Don't worry, just run rsync -aHX (iirc) from the old disk to the new and update fstab with new UUIDs and it will work. I've done it on several occasions.
The kernel is stored in flash memory (if you watch kernel updates, they are always finalized with flash-kernel), so the mbr of the disk is not used.
A brief explanation, I know, but the keyboard of my phone isn't that comfy. Use Google for more info.
(Sent from my phone.)
I have a Qnap TS-110, which I am using as a home server for the past year.
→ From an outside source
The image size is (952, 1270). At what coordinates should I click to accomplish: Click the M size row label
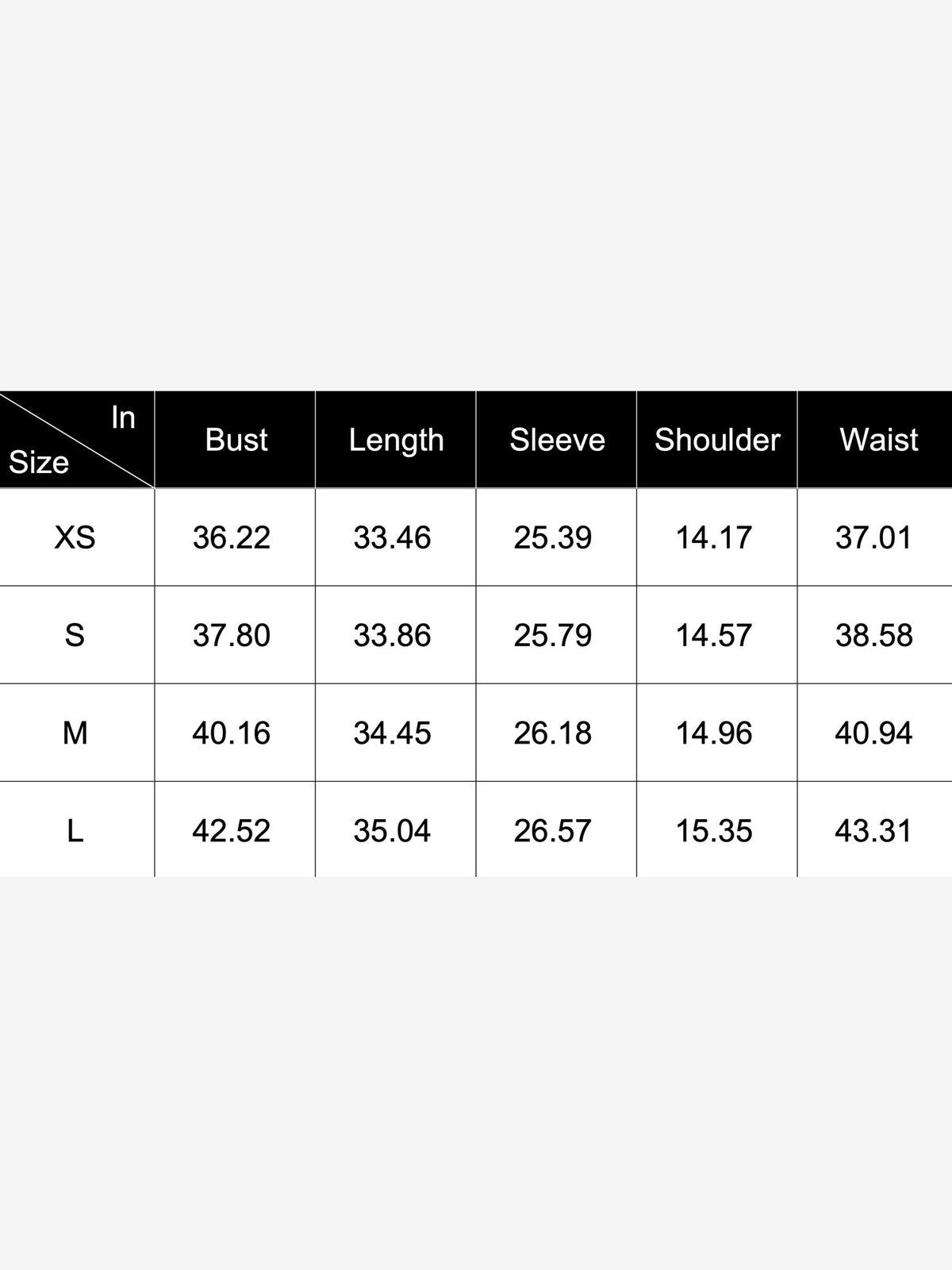click(x=75, y=733)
It runs Debian Squeeze.
I have decided to replace the internal hard drive with a much smaller SSD, but I am concerned about how the Kirkwood boot sequence works, and how I make sure that u-boot can find the kernel image and other necessary files to boot on the new SSD drive.
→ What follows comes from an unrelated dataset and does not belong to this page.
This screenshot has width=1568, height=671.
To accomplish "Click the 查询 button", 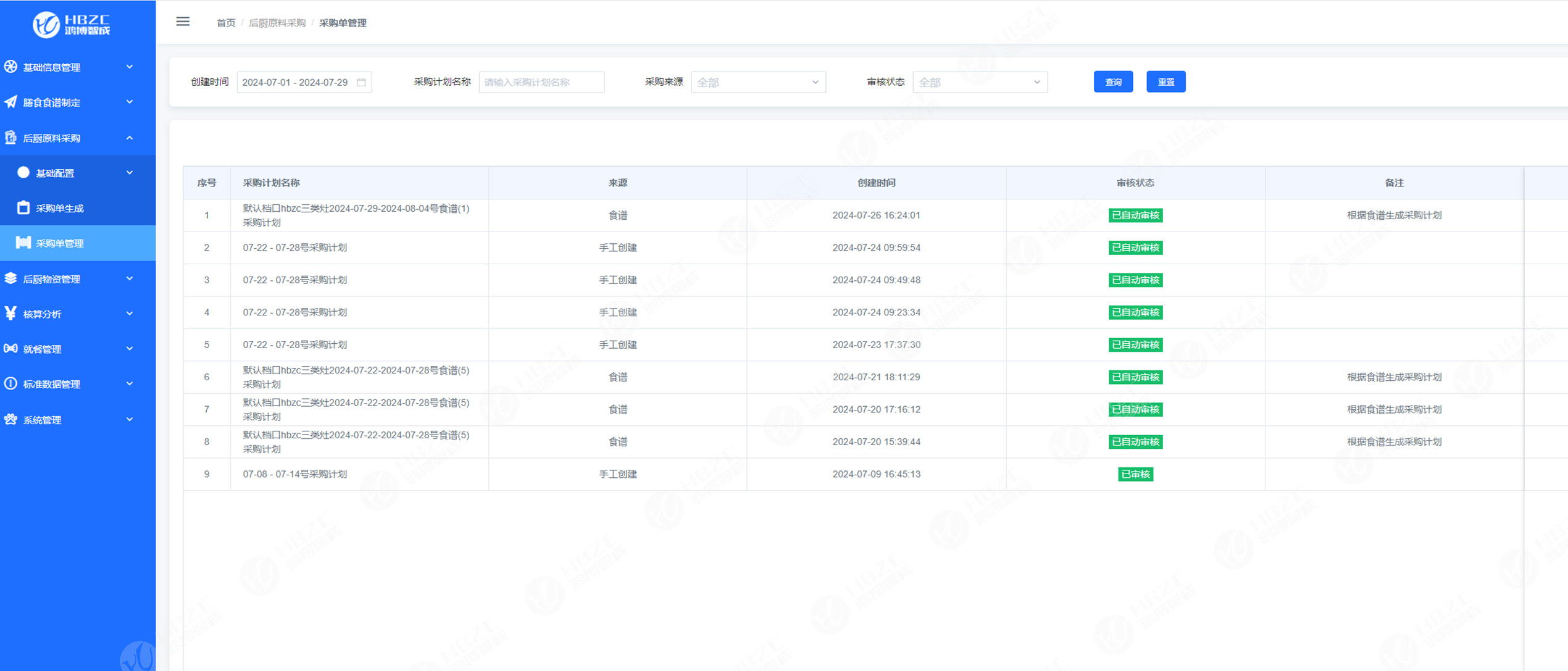I will (x=1113, y=81).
Many years ago, when I used desktop based linux distros that used lilo to boot, I recall that the boot block contained raw hard drive offsets to the kernel an intrid image files, and if you moved the files on disc without re-writing the lilo boot block then the boot sequence would fail as the kernel would not be found, despite the fact that the pathname remained the same.
Is there a similar issue with u-boot on Kirkwood devices? Do I need to make an exact copy of the boot partition in order for it to work, or is u-boot able to mount and understand the ext2 filesystem and find the boot image by pathname?
Are there any similar issues with the root or any other partition on the system?